France Presse
Nairobi
Crianças abandonadas nas ruas, escolas caras, hospitais precários, serviços públicos em ruínas, violência, corrupção. O balanço social do presidente queniano Daniel Arap Moi é o argumento favorito da oposição ante as eleições presidenciais e legislativas que serão realizadas amanhã.
‘‘Quando se vai para o hospital, é preciso levar a comida e até quase a cama’’, afirmou envergonhado um eleitor que não votará em Arap Moi.
Para conseguir mais uma vez a vitória, o atual presidente - no poder desde 1978 - e seu partido, a União Nacional Africana do Quênia (Kanu), se apóiam na relativa estabilidade e prosperidade do Quênia, em uma região assolada por numerosas guerras e matanças.

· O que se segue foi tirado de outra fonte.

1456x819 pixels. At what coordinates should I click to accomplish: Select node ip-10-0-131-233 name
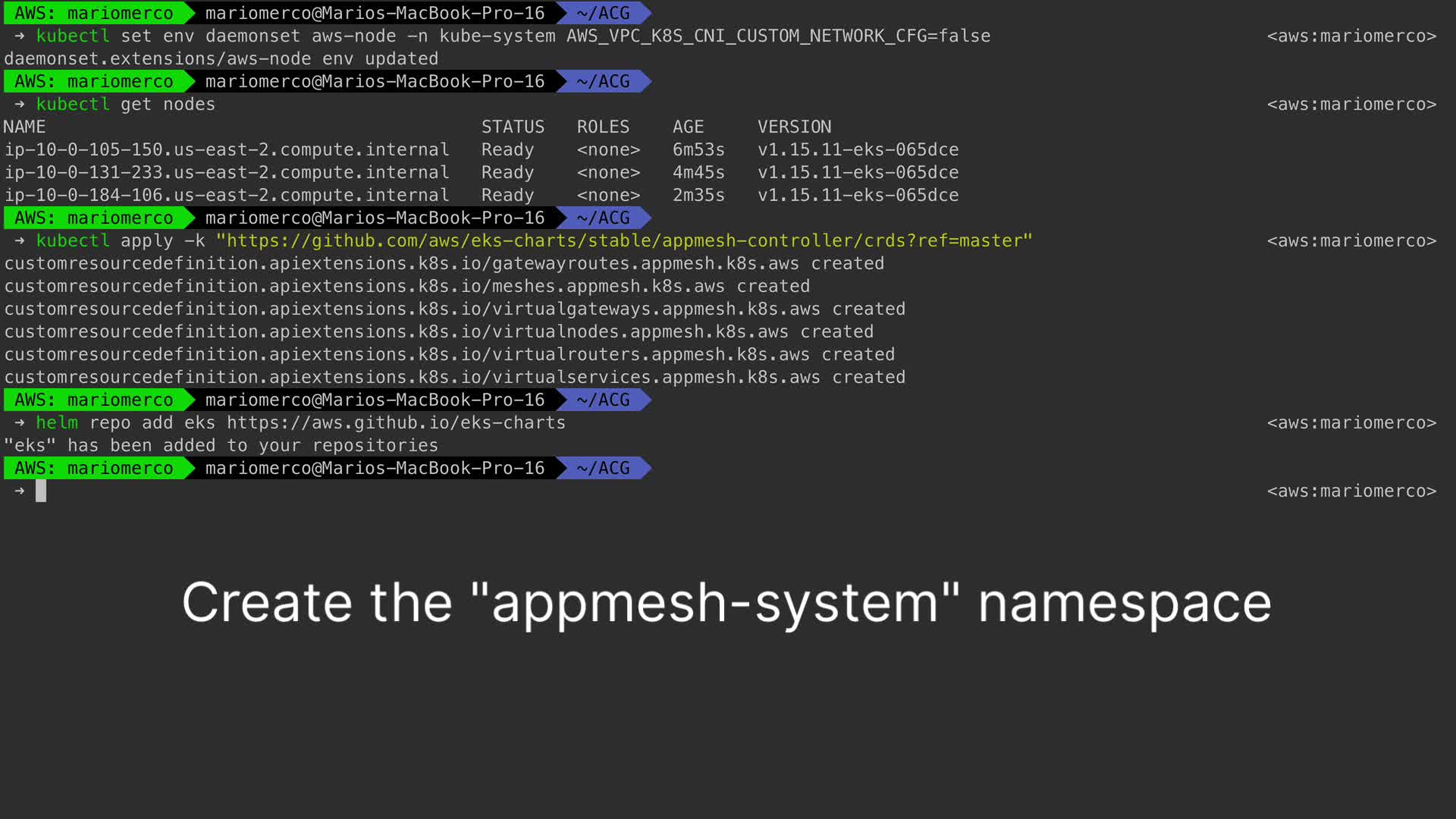[x=227, y=173]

É muito difícil para o atual regime orgulhar-se da situação social do país, cujas carências atribui, contudo, aos doadores de recursos e às instituições financeiras internacionais, que frequentemente suspendem a ajuda devido à corrupção.

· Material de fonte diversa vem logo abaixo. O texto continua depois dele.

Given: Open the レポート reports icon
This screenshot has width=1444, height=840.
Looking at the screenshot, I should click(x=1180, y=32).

Desde o início do ano, diferentes setores sociais convocaram seis greves, principalmente professores e enfermeiras, cujos salários são muito precários, embora realizem um trabalho tremendamente duro em centros mal-equipados.
Muitos quenianos não vão para o hospital porque sabem que não poderão pagar os cuidados e medicamentos recebidos. Por não existir um sistema de previdência social, alguns se inscrevem em seguros médicos particulares, outros confiam na sorte ou em Deus e acabam mesmo morrendo.